▸ What this task involves: Revise the data starting at the line containing "This screenshot has height=714, width=1114." and ending at the line containing "Click the X". Replace "Reports" with "Invoices" and leave everything else unchanged.

────────────────────────────────────────

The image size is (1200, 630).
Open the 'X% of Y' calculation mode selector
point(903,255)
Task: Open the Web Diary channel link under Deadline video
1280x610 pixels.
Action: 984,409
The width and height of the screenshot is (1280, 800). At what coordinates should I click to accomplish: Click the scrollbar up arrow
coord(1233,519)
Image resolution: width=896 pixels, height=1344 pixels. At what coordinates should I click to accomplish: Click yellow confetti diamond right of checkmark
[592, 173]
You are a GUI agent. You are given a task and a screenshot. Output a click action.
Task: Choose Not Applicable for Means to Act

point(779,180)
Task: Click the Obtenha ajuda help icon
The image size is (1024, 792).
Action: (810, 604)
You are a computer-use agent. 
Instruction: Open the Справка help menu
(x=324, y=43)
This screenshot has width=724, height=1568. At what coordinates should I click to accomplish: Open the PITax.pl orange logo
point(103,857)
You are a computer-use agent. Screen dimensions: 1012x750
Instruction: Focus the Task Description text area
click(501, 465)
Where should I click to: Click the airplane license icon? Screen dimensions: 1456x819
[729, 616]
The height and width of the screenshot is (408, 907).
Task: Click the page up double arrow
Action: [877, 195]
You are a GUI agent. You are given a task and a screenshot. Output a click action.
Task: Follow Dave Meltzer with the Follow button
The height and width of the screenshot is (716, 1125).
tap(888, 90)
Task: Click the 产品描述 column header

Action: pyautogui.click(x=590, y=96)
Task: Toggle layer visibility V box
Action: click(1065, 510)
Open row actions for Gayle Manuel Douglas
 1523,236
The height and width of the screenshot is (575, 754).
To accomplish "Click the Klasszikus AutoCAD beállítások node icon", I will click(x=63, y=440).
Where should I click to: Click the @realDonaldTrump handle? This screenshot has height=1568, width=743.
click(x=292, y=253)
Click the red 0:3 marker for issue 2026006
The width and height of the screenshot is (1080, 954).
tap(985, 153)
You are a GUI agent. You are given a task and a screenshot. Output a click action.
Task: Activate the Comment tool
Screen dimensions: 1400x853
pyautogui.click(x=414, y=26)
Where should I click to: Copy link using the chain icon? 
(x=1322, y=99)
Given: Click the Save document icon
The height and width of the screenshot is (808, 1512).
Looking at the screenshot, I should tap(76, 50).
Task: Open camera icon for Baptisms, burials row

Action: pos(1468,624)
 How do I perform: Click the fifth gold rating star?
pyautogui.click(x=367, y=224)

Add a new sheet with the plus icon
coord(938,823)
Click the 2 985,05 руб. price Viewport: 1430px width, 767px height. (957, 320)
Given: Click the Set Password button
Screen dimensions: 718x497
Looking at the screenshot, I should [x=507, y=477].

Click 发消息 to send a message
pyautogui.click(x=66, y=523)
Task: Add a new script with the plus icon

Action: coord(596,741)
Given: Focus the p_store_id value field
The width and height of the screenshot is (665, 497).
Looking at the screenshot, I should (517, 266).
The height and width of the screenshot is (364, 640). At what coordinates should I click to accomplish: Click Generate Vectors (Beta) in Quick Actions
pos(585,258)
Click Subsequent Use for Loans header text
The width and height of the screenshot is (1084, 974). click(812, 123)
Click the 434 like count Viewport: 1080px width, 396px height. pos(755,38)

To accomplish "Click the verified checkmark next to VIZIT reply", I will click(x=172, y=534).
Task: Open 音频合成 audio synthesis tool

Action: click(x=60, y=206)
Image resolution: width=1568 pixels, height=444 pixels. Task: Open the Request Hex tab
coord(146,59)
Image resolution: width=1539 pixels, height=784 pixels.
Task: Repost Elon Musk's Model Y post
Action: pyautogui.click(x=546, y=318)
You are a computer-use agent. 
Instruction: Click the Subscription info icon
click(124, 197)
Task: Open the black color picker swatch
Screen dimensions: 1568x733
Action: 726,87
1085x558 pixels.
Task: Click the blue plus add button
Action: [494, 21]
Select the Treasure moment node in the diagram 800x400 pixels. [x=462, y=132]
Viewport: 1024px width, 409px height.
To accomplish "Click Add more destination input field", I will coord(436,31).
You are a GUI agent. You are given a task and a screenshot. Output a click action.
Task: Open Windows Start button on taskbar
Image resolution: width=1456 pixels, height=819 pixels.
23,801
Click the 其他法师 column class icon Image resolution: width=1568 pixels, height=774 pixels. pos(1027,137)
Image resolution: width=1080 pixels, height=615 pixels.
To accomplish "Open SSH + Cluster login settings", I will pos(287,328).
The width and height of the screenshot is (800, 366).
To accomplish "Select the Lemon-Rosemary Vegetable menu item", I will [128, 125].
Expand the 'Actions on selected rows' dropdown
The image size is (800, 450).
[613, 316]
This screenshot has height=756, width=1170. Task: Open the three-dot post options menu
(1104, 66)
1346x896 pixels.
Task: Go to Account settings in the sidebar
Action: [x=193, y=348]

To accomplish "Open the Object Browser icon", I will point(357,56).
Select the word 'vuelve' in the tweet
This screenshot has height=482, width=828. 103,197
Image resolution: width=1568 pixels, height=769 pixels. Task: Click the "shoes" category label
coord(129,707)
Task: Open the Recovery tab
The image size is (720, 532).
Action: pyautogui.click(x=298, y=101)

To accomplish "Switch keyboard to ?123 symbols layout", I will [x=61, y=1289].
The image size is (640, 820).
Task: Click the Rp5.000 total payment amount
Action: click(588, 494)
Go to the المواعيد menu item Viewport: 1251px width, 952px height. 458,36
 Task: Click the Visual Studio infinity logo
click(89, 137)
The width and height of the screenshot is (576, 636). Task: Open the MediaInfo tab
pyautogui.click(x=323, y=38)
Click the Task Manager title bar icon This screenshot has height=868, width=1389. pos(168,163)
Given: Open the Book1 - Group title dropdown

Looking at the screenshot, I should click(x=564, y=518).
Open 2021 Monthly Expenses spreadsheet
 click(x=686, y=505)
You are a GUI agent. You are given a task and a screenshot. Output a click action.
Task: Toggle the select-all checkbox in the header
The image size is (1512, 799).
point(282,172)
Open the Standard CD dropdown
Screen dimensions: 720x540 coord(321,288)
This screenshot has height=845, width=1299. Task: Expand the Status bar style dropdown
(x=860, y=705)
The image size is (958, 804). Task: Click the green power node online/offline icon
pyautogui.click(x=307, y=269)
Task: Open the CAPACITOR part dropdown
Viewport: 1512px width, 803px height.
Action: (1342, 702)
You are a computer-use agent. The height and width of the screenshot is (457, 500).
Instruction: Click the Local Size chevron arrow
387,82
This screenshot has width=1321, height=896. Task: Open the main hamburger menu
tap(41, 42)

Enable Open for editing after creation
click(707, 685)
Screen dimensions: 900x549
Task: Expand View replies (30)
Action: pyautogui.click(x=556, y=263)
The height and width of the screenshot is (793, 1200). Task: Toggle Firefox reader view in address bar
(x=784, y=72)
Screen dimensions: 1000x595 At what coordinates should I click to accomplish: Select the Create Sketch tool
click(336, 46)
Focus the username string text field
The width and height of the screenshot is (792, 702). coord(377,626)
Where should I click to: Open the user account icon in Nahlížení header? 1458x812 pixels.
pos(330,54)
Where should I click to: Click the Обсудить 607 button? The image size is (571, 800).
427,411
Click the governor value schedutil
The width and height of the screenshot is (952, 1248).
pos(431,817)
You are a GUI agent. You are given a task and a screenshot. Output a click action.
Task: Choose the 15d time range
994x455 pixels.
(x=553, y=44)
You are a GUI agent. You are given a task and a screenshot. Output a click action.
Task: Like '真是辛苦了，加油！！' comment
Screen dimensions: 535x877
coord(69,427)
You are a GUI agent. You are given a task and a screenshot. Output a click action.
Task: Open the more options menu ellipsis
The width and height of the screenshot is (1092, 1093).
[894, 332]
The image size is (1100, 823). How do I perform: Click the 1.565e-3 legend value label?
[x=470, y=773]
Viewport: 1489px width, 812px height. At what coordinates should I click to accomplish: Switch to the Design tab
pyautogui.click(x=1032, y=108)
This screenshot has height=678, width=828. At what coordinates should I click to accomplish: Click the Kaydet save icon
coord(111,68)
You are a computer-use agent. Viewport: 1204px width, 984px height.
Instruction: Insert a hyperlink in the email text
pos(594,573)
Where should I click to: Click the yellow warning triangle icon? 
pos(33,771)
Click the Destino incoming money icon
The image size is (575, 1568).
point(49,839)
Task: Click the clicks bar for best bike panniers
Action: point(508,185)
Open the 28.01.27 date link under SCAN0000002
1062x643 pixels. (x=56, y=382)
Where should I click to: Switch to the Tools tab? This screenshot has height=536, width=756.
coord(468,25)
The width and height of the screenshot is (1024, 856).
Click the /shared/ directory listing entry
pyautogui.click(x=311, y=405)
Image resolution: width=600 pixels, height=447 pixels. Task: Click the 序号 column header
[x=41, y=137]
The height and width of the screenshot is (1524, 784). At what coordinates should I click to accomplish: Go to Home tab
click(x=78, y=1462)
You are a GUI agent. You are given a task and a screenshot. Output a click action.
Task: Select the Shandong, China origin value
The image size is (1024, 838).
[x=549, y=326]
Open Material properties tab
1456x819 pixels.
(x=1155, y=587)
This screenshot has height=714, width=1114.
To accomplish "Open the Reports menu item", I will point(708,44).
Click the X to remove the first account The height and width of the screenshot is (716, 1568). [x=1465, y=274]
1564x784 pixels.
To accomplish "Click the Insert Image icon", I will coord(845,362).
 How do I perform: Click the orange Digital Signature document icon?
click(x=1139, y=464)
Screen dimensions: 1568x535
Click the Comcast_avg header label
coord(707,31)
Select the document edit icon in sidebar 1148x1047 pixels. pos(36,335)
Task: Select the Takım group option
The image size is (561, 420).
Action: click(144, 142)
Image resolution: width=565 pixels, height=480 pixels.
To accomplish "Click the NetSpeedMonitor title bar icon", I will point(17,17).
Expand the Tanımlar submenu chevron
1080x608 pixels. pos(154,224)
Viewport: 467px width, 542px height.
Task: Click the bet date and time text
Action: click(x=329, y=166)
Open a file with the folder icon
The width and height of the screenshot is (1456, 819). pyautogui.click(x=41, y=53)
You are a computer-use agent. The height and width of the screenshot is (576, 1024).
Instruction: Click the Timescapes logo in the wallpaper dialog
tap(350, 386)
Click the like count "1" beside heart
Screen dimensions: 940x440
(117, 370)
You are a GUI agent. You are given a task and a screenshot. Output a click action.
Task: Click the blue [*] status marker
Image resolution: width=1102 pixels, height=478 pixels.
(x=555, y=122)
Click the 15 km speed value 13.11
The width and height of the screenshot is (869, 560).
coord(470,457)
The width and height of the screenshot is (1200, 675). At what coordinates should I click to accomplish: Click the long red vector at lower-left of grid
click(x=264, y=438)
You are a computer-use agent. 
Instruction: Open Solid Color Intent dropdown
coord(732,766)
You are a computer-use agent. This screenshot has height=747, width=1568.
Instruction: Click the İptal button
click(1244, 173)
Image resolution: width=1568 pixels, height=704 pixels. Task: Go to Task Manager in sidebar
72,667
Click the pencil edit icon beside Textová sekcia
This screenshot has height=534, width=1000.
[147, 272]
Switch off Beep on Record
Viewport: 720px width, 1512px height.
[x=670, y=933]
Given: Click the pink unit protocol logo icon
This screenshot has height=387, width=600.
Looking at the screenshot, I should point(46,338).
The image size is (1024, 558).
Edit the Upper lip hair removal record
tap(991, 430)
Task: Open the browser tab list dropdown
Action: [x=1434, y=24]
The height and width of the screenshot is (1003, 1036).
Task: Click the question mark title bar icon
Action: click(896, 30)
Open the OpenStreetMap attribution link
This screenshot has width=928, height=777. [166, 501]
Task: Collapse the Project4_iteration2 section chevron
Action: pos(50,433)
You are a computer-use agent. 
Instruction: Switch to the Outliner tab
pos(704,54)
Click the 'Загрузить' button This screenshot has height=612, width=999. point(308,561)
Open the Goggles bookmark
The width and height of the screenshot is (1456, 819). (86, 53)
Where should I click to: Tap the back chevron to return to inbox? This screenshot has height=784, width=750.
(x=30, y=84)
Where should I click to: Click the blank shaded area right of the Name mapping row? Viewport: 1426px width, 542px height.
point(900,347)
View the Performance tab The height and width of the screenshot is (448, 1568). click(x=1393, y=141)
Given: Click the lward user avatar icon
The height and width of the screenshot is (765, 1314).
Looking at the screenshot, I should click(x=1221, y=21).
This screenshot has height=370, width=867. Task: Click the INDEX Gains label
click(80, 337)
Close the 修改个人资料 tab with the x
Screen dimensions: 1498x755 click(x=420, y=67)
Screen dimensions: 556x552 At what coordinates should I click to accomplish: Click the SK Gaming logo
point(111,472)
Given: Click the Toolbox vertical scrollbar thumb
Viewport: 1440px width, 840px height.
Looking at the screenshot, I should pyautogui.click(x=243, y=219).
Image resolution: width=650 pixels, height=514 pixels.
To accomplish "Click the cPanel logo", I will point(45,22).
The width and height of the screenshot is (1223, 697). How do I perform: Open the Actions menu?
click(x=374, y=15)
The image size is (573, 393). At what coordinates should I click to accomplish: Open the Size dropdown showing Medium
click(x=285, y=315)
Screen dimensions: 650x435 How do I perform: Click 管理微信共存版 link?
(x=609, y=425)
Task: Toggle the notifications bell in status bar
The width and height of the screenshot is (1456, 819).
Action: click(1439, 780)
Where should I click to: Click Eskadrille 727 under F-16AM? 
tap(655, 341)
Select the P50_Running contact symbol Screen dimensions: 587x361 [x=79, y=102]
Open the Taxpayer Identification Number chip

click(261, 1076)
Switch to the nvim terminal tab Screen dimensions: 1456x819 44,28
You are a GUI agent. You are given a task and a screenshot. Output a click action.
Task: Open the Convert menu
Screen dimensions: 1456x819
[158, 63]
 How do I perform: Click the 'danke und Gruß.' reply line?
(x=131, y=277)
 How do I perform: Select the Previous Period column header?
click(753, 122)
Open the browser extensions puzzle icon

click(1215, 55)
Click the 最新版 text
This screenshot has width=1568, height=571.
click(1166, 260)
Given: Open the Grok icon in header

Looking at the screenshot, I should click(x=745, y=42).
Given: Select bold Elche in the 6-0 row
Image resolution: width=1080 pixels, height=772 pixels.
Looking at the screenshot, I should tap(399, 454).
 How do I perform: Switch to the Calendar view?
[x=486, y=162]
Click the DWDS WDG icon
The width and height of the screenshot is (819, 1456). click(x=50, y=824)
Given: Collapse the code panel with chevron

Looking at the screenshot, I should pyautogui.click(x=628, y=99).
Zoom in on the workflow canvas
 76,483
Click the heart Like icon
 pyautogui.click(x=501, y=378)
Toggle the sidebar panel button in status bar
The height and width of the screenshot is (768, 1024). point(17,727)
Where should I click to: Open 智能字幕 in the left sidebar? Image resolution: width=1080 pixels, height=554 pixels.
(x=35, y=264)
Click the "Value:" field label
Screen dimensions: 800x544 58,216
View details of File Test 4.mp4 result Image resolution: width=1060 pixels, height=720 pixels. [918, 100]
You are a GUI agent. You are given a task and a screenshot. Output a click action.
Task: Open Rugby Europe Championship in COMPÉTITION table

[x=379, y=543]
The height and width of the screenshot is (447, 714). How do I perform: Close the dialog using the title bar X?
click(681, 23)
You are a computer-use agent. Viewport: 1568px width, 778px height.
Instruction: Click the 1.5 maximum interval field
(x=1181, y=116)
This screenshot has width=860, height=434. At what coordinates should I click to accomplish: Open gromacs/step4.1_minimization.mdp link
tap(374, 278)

────────────────────────────────────────

▸ Complete response:
This screenshot has height=714, width=1114.
To accomplish "Open the Invoices menu item", I will point(708,44).
Click the X to remove the first account The height and width of the screenshot is (716, 1568). [x=1465, y=274]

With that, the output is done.